Giusnaturalismo
Corrente
filosofico-giuridica fondata su due principi: l’esistenza di un diritto
naturale (conforme, cioè, alla natura dell’uomo e quindi
intrinsecamente giusto) e la sua superiorità sul diritto positivo (il
diritto prodotto dagli uomini; ➔ diritto). Il g., durante l’antichità e
il Medioevo, era fondato sull’idea di una legge naturale, alla quale
dovevano conformarsi le leggi positive: tale idea era presente in
Aristotele, venne sviluppata dagli stoici, fissata in modo classico da
Cicerone e ripresa da Tommaso. Nel mondo moderno il g. pone invece
l’accento sull’aspetto soggettivo del diritto naturale, ossia sui
diritti innati degli individui. Oltre ad alcuni giuristi-filosofi (U.
Grozio, S. Pufendorf, C. Thomasius), sono giusnaturalisti alcuni tra i
massimi pensatori politici dell’Età moderna: T. Hobbes, J. Locke, J.-J.

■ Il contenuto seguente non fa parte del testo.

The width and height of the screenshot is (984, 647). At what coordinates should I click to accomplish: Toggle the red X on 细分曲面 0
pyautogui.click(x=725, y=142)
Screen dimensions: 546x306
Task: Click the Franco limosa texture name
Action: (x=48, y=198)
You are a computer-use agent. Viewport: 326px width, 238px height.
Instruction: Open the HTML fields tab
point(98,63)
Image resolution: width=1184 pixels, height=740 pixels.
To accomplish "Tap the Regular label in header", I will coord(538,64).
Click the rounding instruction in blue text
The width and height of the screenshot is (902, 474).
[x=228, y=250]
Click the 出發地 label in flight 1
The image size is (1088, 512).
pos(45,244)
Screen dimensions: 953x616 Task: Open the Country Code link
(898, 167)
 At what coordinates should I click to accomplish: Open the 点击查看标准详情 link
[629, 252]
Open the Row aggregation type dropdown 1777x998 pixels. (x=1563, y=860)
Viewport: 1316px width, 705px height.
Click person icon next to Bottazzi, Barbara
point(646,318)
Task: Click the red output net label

Rousseau, I. Kant. Costoro condividono un ‘modello’ fondato sui
seguenti elementi: stato di natura (la condizione prepolitica in cui
vivono gli individui, liberi ed eguali), il patto o contratto come
strumento per far sorgere lo Stato e lo Stato civile o politico (nel
quale le leggi civili sostituiscono le leggi naturali). Ma ognuno di
essi declina in modo differente tale modello, a seconda della propria
concezione antropologica e politica: Hobbes teorizza uno Stato
assoluto, Locke e Kant uno Stato liberale, Rousseau uno Stato
democratico (ma non liberale). L’idea centrale del g. moderno -
l’esistenza di diritti individuali innati - trovò la propria
consacrazione nel documento più celebre della Rivoluzione francese, la
Dichiarazione dei diritti dell’uomo e del cittadino (1789).